(Element and text position data)
— Begin —

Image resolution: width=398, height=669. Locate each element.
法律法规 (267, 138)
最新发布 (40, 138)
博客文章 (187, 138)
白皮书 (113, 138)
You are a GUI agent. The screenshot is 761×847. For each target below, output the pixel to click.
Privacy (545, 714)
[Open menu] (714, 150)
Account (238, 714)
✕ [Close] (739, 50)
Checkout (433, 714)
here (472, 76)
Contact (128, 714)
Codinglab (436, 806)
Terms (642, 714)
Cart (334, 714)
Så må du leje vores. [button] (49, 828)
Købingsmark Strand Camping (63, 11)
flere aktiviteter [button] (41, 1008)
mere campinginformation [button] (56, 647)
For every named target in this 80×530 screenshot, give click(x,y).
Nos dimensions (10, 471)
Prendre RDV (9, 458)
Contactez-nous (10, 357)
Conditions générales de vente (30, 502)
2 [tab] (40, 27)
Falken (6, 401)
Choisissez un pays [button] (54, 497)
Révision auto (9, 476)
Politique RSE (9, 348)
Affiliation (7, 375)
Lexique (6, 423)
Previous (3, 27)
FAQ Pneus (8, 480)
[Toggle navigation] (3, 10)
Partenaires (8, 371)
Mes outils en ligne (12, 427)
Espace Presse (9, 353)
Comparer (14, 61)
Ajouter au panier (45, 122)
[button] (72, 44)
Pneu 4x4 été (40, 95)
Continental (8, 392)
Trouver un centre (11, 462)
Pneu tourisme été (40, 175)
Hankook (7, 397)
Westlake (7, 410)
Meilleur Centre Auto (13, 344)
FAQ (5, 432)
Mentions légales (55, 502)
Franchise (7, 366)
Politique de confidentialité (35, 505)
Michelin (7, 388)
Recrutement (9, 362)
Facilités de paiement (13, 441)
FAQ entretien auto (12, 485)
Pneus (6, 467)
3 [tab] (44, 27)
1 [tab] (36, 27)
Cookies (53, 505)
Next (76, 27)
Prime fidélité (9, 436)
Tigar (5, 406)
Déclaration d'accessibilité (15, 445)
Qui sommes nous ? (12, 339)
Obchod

— End —

## What is expected
Rewrite the items from the first line through the line containing "Købingsmark Strand Camping (63, 11)", replacing "Checkout" with "Payment" and keeping everything else unchanged.

## Exercise answer
Image resolution: width=398, height=669. Locate each element.
法律法规 (267, 138)
最新发布 (40, 138)
博客文章 (187, 138)
白皮书 (113, 138)
You are a GUI agent. The screenshot is 761×847. For each target below, output the pixel to click.
Privacy (545, 714)
[Open menu] (714, 150)
Account (238, 714)
✕ [Close] (739, 50)
Payment (433, 714)
here (472, 76)
Contact (128, 714)
Codinglab (436, 806)
Terms (642, 714)
Cart (334, 714)
Så må du leje vores. [button] (49, 828)
Købingsmark Strand Camping (63, 11)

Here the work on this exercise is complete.